Last week the Colorado Mesa University Men’s Lacrosse team had a dominating performance against Johnson and Wales, defeating them 52-0. After an angry letter to The Criterion and some public negative attention, CMU issued a statement apologizing for the overwhelming victory. The apology was both right and wrong.
The administration and the athletic department were smart to issue the statement because it’s important in modern society to avoid being labelled as heartless. In the day of participation trophies and safe spaces, it has become unacceptable to be great.
That is the environment that CMU must survive in. Some individuals have criticized the university for apologizing, but they ought to realize the need to apologize was a foregone conclusion. Anybody in the same kind of public spotlight would have made the same choice.
The problem isn’t the apology.

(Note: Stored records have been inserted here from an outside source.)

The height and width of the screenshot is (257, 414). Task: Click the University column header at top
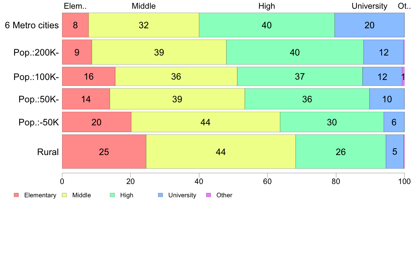369,6
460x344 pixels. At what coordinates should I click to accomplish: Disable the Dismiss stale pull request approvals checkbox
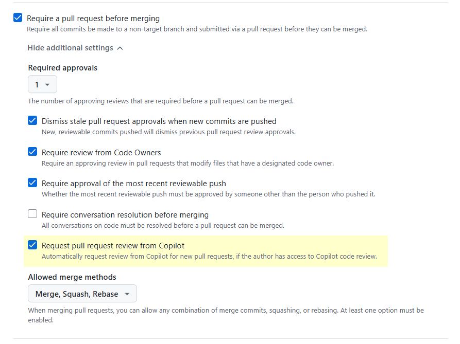(x=32, y=121)
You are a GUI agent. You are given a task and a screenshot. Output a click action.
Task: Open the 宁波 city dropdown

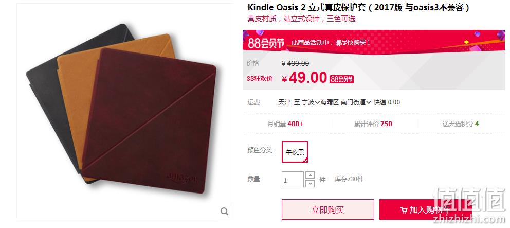tap(311, 102)
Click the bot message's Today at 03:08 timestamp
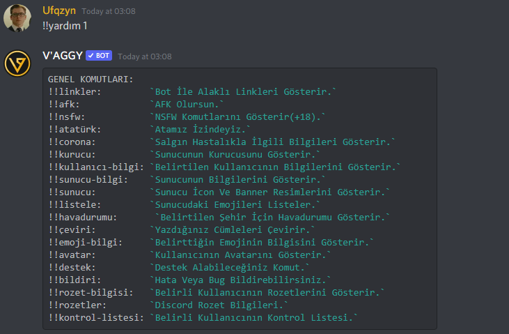 coord(145,56)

It’s the obnoxious need to apologize for everything that is the problem. That is why it was also wrong. It wasn’t wrong of CMU to say “sorry we were better,” but the need to do so is a terrible statement about the world we live in.
We can no longer celebrate greatness or success. Shame is now a required feature of accomplishment. We have to appeal to the loudest tantrums and coddle everyone for fear that somebody may have their delicate little feelings hurt.
There is an old saying “the inmates are running the asylum,” which makes a statement of lunacy in authority. This, however, goes further than that. It’s not about insanity; it’s about infantile behavior dictating everything.
Demanding a team and university feel bad and apologize for having a vastly better team than their opponent is worse than inmates running the asylum; it’s toddlers running the nursery.
The real world doesn’t have participation trophies; it has winners and losers. Sometimes the winning and losing is close and sometimes it isn’t. Sometimes life straight up knocks us down and kicks us hard while we’re there. And it doesn’t apologize for doing it.
That is why we ought to celebrate our wins and find the resiliency to get through our losses. It should happen in sports and it should happen in life.
If we go crying “unsportsmanlike!” just because we lose dramatically, we’re not championing right and wrong; we’re just stamping our feet because we didn’t get our way.
When we support that kind of behavior through apology, we validate and reinforce the behavior. That is precisely what modern society has done long before CMU had to say “sorry we’re better than Johnson and Wales.”
What we all should be doing is celebrating the win rather than arguing about the results. CMU had a record performance. That seems to have been lost in the commotion.
Greatness and success is something we should aspire to, not apologize for. Let’s get back to that. Doing so is bigger than one game and bigger than CMU. It takes all of society to stop whining about losing and return to celebrating winning.